Yesterday Westpac released its latest consumer sentiment survey which showed that the pessimists still outnumber the optimists, with the index level of 93.2 still well below the long-run average.
From an economic outlook standpoint, in terms of retail sales and domestic growth, the really disappointing part of the survey was just how pessimistic respondents were about their finance now, in the next 12 months and the next 5 years.
Attempts to explain the pessimism, and the lack of follow through for confidence from the big fall in petrol prices, are made easier because Westpac quizzes survey participants about their unemployment expectations. While expectations that Australians will lose their jobs are down over the year at 150.7 it is still significantly higher than the 129.4 average (higher meaning people have a greater fear of losing their job).
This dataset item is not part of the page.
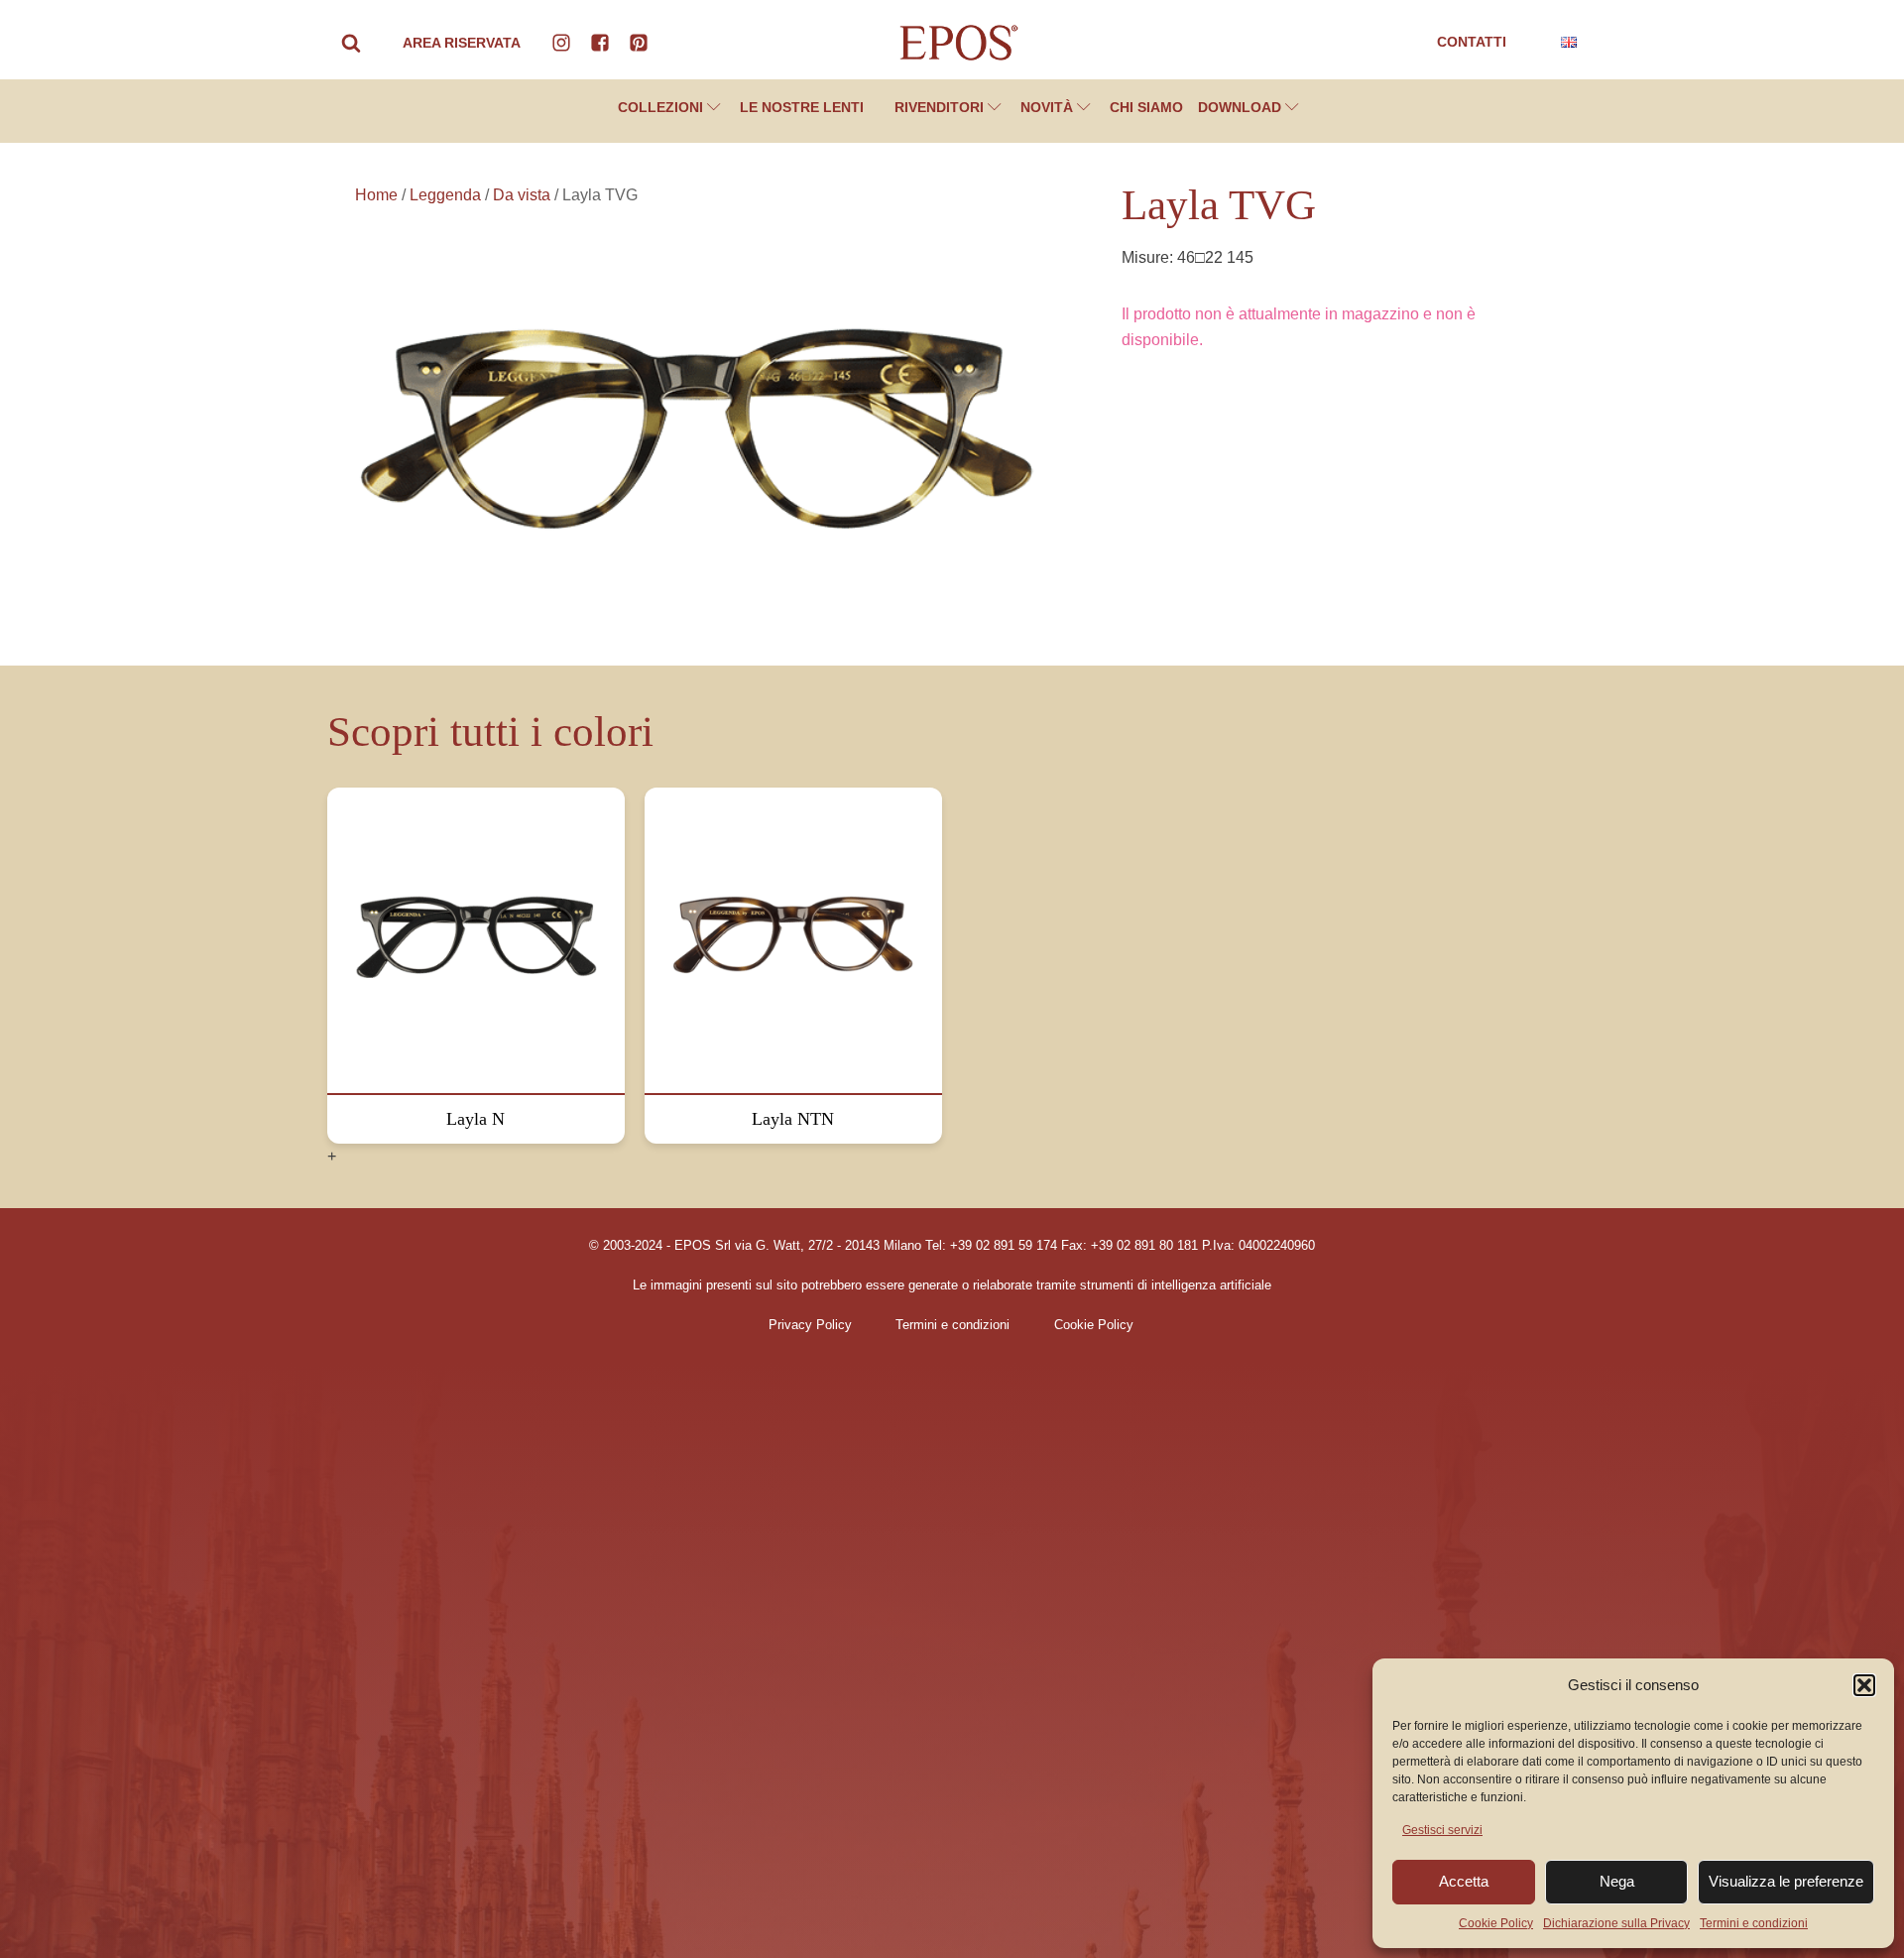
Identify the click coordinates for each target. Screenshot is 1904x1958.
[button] (1864, 1685)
In many ways it’s the most powerful question in the survey as it gets to the heart of what consumers are feeling about their prospects for employment and thus their ability to cover costs of living. With such high debt levels in Australia it’s no wonder fear of unemployment elicits a powerfully pessimistic impact on Australian consumers.
If Australian are worried about losing their jobs then this is likely to be refelcted in their spending and saving within the domestic economy. Westpac says this has a powerful influence on the RBA cash rate and that the heightened level of fear surrounding unemployment sets the scene for a rate cut.
In his “Unemployment Expectations Chart Pack” Westpac senior economist Justin Smirk said:
The level of unemployment expectations remains high and, for now at least, the trend is rising which presents a disinflationary force on the economy. But what we have found is that it is the change in expectations, rather than the level, that is the more important guide to any possible change to the stance of monetary policy. The recent trend deterioration in expectations suggests that the possibility of a rate cut in early 2015 is much greater than some may think.
After the Bank of Canada cut last night local futures traders have increased the chances of a cut next month to 40%. Westpac argues it’s much higher.